Il film punta moltissimo sul cast, formato da tanti ottimi attori impegnati in piccoli ruoli o in personaggi di secondo piano, Benedict Cumberbatch, Kevin Bacon, Dakota Johnson, Juno Temple, Peter Sarsgaard, Corey Stoll, Adam Scott, Jesse Plemons e Julianne Nicholson. Alla fine però tutto si riduce ai due protagonisti, Depp e Edgerton.
Per diventare il più somigliante possibile al vero Jimmy Bulger, Johnny Depp ha dovuto subire l'ennesima trasformazione fisica della sua carriera, lenti a contatto molto azzurre per un penetrante sguardo di ghiaccio e un pesante trucco per diventare quasi calvo, una "maschera" utile per la somiglianza fisica ma che alla fine sembra quasi dare fastidio all'attore. Depp è molto bravo, convincente e capace di dare a Bulger un'inquietante calma e al tempo stesso una micidiale ferocia quando deve uccidere, ma il pesante trucco sembra "congelare" la sua faccia fino a limitarne l'espressività. Molto bravo anche Joel Edgerton, nei panni di un uomo nervoso, molto ambizioso e costantemente in bilico tra le sue due anime: marito e agente dell'FBI da una parte, amico e complice compiacente di un criminale dall'altra.

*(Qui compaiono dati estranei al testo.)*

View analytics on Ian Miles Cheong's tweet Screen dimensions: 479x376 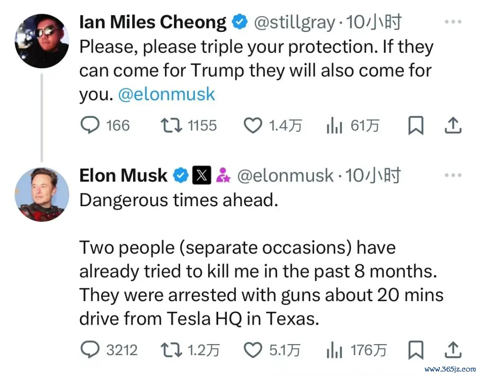pos(334,125)
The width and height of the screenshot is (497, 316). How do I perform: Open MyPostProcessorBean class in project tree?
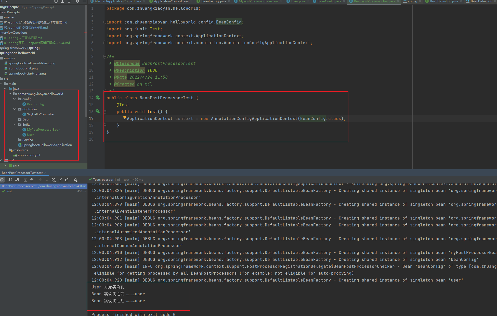click(x=43, y=130)
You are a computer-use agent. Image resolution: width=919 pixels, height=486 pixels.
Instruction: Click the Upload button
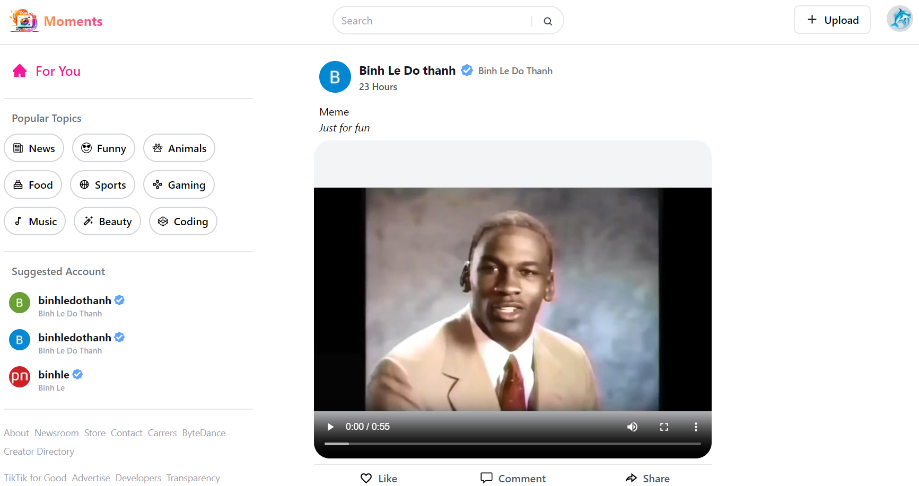(832, 20)
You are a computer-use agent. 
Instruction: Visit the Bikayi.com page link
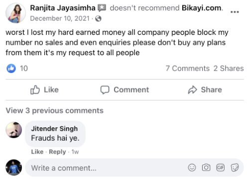(202, 8)
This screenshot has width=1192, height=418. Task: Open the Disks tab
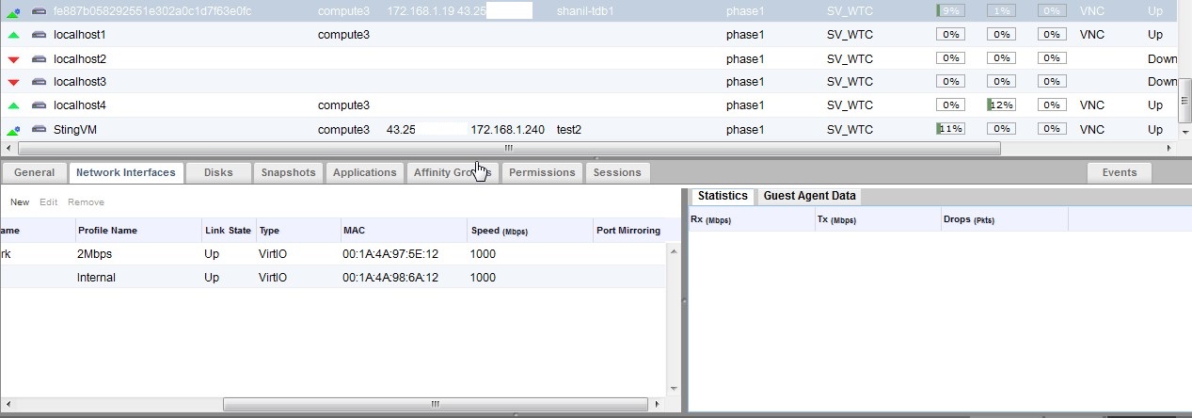(x=217, y=172)
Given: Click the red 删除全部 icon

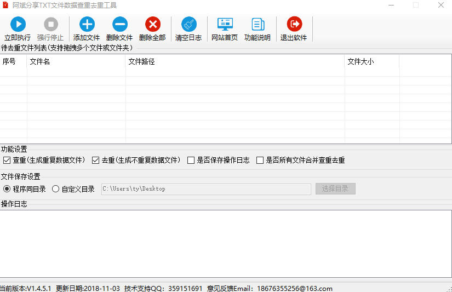Looking at the screenshot, I should (x=152, y=24).
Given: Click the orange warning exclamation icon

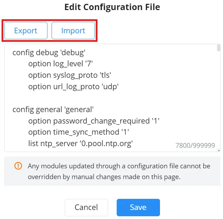Looking at the screenshot, I should pos(18,166).
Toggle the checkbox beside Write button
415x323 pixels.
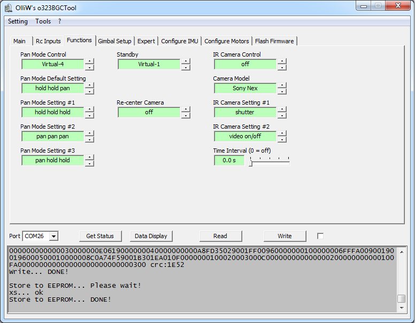[x=320, y=236]
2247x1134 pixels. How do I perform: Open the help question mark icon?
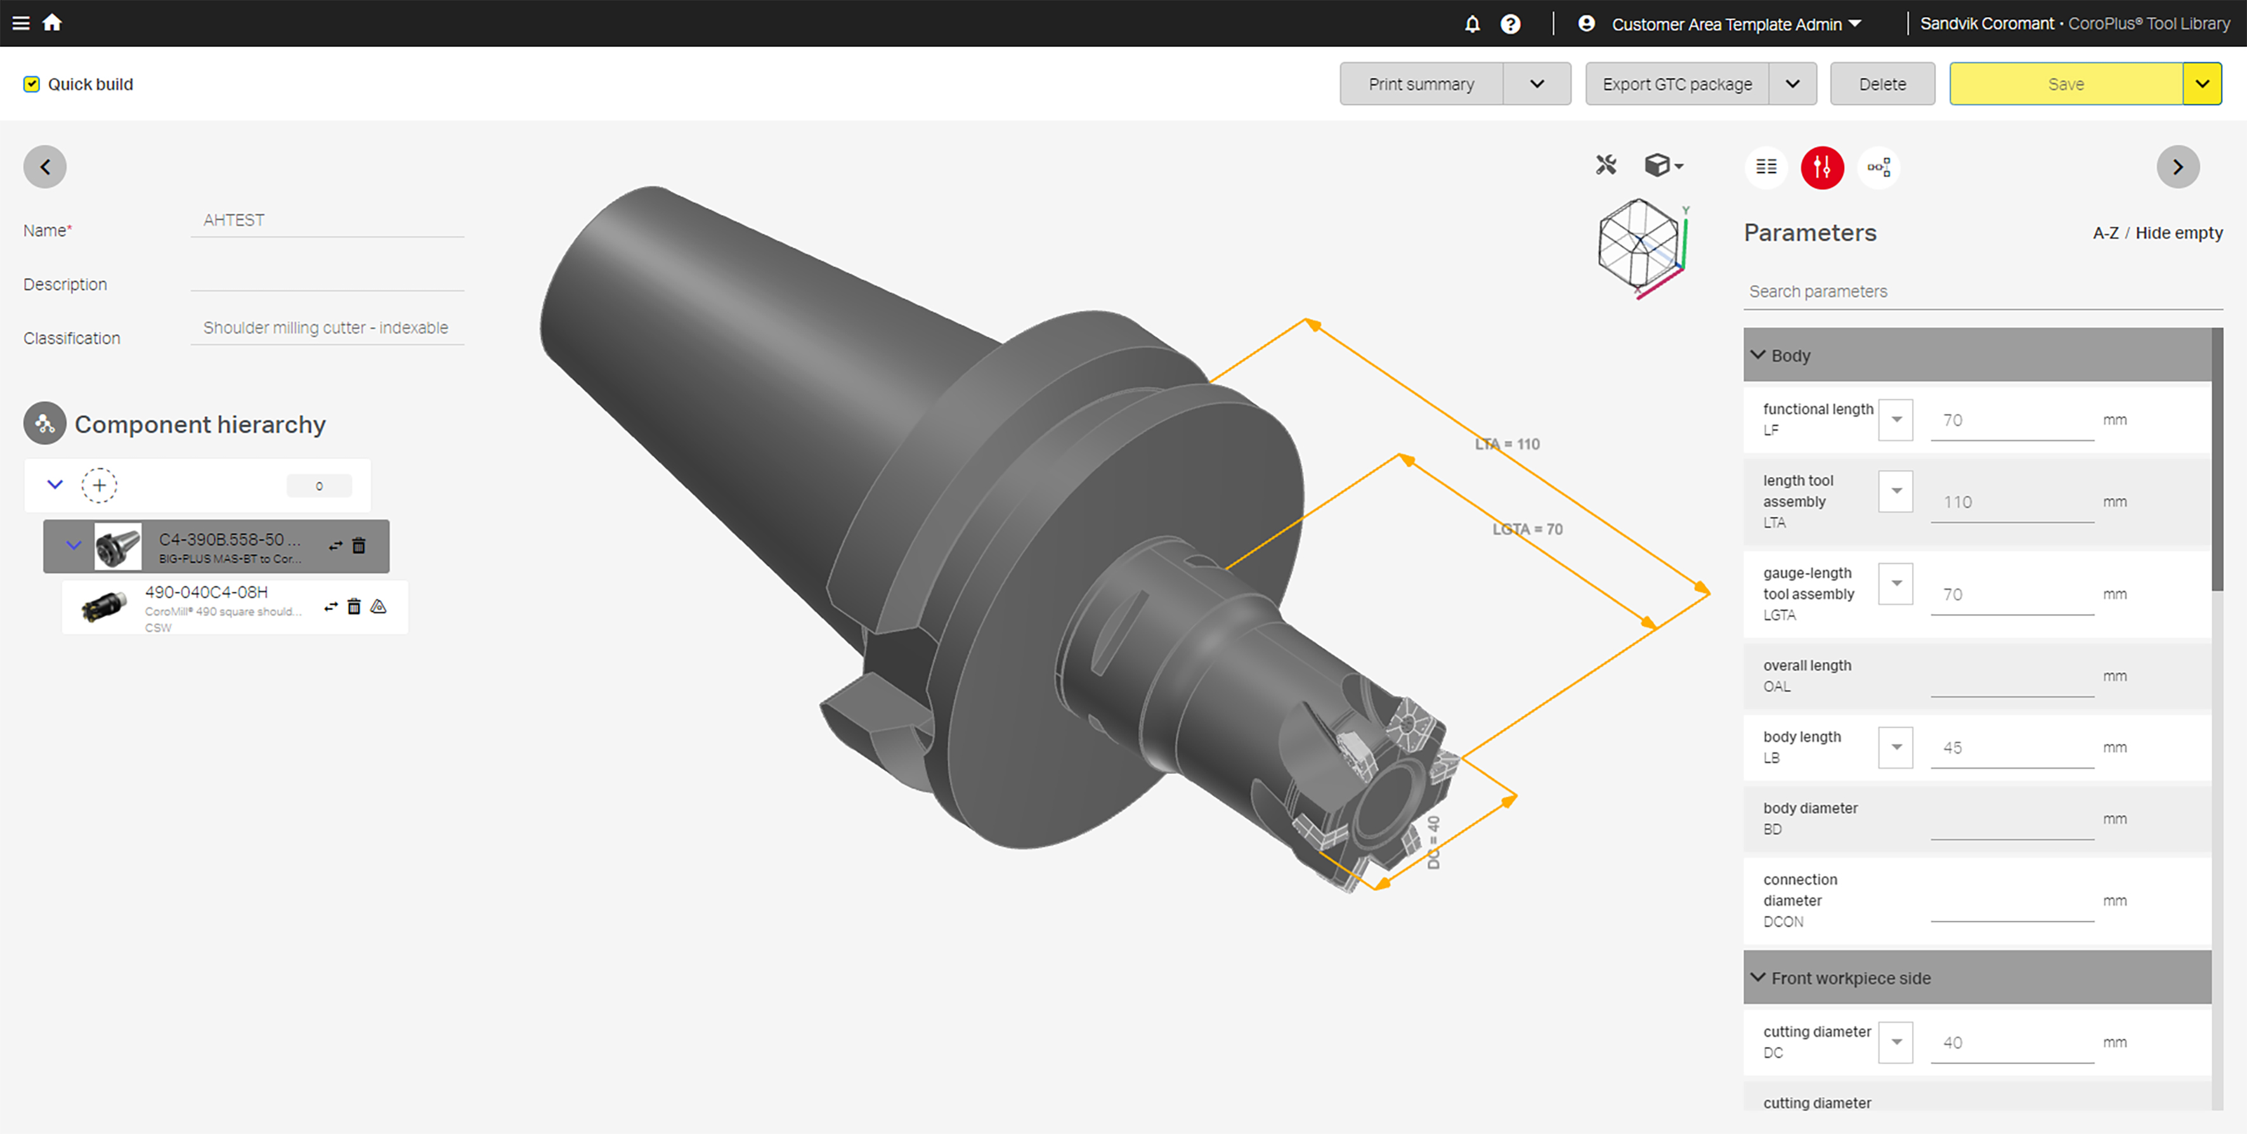[x=1510, y=24]
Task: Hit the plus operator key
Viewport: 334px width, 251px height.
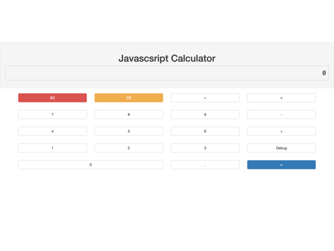Action: point(281,131)
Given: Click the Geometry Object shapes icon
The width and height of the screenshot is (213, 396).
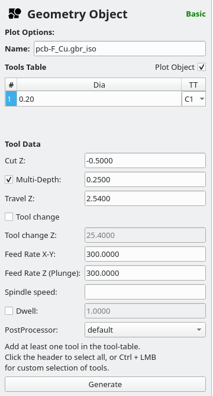Looking at the screenshot, I should pos(15,14).
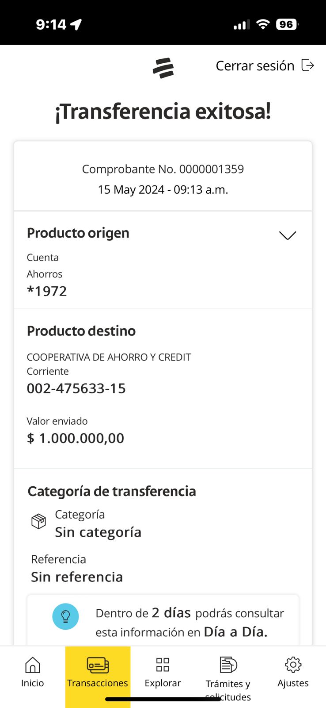Screen dimensions: 326x708
Task: Tap the Comprobante No. 0000001359 text
Action: pyautogui.click(x=163, y=169)
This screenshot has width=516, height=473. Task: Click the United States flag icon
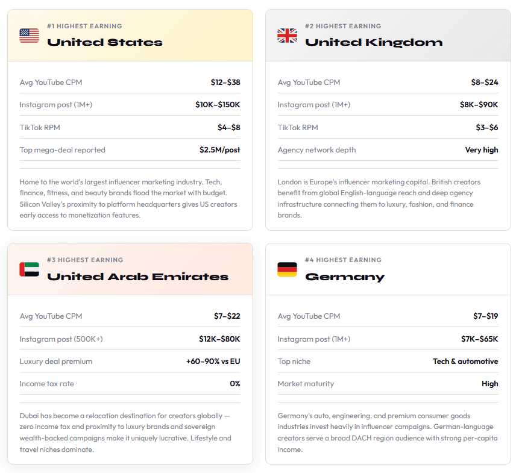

Sobrio e rigoroso, Black Mass pecca in epicità, non ha la leggendaria grandezza de Il Padrino, ne la follia e il ritmo di Quei Bravi Ragazzi, ma è un buon film con delle belle interpretazioni.

martedì 6 ottobre 2015

The Martian - la recensione

Durante la missione si atterraggio su Marte, a causa di una violenta tempesta di sabbia, l'astronauta Mark Watney è creduto morto dai suoi compagni e abbandonato per più di un anno sul pianeta Rosso. Mentre la NASA tenta il tutto per tutto per recuperarlo, Mark dovrà darsi da fare per tentare di sopravvivere fino al salvataggio.



Dopo il fallimento dell'ambizioso Prometheus, Ridley Scott torna alla fantascienza, questa volta in un futuro non troppo lontano, e in un'ambientazione molto più vicina a noi, centrando finalmente il punto e soprattutto, lasciando da parte inutili e dannosi sofismi.
C'è da dire che molto del merito per la riuscita di The Martian (uscito da noi con l'infelice titolo di Sopravvissuto) va dato a Drew Goddard (già sceneggiatore di Cloverfield e regista di Quella Casa nel Bosco) che ne ha firmato la sceneggiatura. Più di due ore di durata scivolano via con leggerezza, tra momenti brillanti, battute divertenti e momenti toccanti, su cui spiccano alcuni felici riferimenti geek.
Scott si inserisce dirigendo in modo pulito e impeccabile, esaltando la fotografia rossastra del pianeta Marte senza un'esagerata saturazione, dimostrando di aver forse imparato dagli errori del passato.
Interessante la scelta delle musiche, principalmente composte da successi disco e pop, su tutti degna di attenzione la sequenza sulle note di Starman di David Bowie, dinamica e magistralmente girata, oltre che estremamente divertente.
Il cast è davvero ampio, tra la sempre meravigliosa Jessica Chastain, Kate Mara, Sebastian Stan, Sean Bean, l'ottimo Jeff Daniels, nei panni del Direttore della NASA, e una serie di volti noti del piccolo schermo. Ma il vero protagonista è Matt Damon, autentica sorpresa del film, assolutamente perfetto e calato nella parte del simpatico Mark Watney, sicuramente aiutato anche dal fatto che il personaggio sembra quasi costruito per lui.

Nonostante non sia nulla di particolarmente originale, né imprevedibile, The Martian scorre con piacere per due ore di puro intrattenimento, senza prendersi troppo sul serio e centrando perfettamente il bersaglio.